InStore @ Lost & Found Records: George McCrae

Oh, the ’70s. Lost & Found Records

Yeah, much of the later-decade disco was pretty deplorable, but early disco could be quite soulful.

George McCrae was such an artist.

Hailing from West Palm Beach, Florida, McCrae’s first group was the Jivin’ Jets in the early ’60s. The group ceased to exist in 1963 when he joined the Navy, but upon his return to civilian life, he reformed the band with the addition of his wife, Gwen. Eventually the two became a duo act, recording for Henry Stone’s Alston label. As time went on, Gwen became a solo artist and George became her manager in addition to doing some session work on his own.

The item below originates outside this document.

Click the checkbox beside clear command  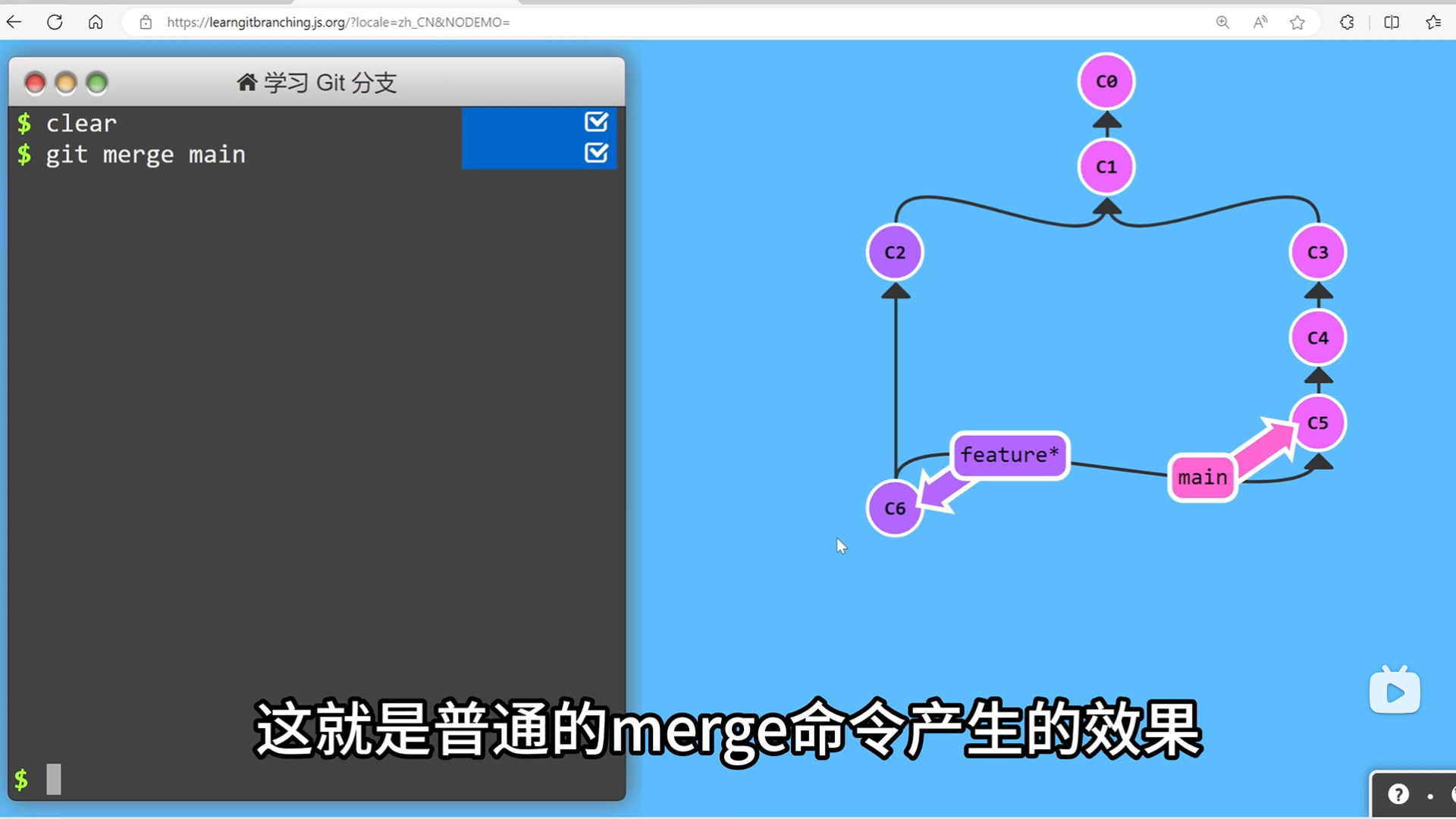(596, 121)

That would have been the end of the story… George was about to go back to college to study law enforcement when he got a call from Richard Finch and Harry Wayne Casey of KC and the Sunshine Band, who were on Stone’s new label TK, and who were also from Florida. As the story goes, Finch and Casey had written a song for the band, but the melody was in a higher register then either of them could hit. They had originally asked Gwen to provide the vocals, but when she was late for the session, George stepped in and sang. Turns out that his voice suited the song perfectly.

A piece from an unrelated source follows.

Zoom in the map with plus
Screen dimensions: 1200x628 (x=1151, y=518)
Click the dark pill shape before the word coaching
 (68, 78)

And thus, “Rock Your Baby” became one of the first disco hits in 1974, selling over 11 million copies, topping charts in the U.S. and the U.K., and named the #1 song of the year in Rolling Stone. George was nominated for a Grammy for Best Male R&B Vocalist the following year.

Lost & Found RecordsThe album Rock Your Baby contains eight other songs in addition to the title cut, all of which were penned by the same songwriting team of Finch and Casey. “Rock Your Baby” clocks in at a whopping 6:20 and is also given a reprise at the end of the album with another 2:05. Because the title cut was such a monster hit, the remainder of the record received minimal attention in comparison. Suffice it to say that they’re all cut from the same soul/disco cloth. “I Can’t Leave You Alone” and “It’s Been So Long” were both released as singles, hitting the U.K. Singles Top 10, but neither exploded the charts like “Rock Your Baby.”

George continued to record for TK throughout the ’70s. He performed with and managed Gwen until their divorce in 1976. The close of the ’70s saw McCrae re-married and living in Canada in semi-retirement. He released One Step Closer to Love in 1984 and the title track saw marginal chart activity overseas. He has since remarried again and moved to the Netherlands. He still performs regularly in Europe.